◆ Task directions ◆
Identify each line of the records that contains the word "should" and copy those lines out in full. The match is case-sensitive.

-- start Records for this exercise --

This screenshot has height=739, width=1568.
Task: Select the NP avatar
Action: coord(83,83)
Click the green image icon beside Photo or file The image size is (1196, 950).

-- end Records for this exercise --
-- start Records for this exercise --

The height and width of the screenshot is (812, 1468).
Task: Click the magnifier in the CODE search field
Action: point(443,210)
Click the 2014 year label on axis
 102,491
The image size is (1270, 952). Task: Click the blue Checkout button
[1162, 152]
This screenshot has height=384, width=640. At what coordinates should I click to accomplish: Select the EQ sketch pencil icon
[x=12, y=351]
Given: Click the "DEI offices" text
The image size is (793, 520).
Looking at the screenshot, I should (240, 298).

-- end Records for this exercise --
-- start Records for this exercise --

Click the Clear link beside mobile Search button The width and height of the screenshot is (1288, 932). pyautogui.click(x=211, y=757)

-- end Records for this exercise --

◆ Solution to this exercise ◆
This screenshot has height=384, width=640. At what coordinates should I click to accomplish: Select the EQ sketch pencil icon
Looking at the screenshot, I should (240, 298).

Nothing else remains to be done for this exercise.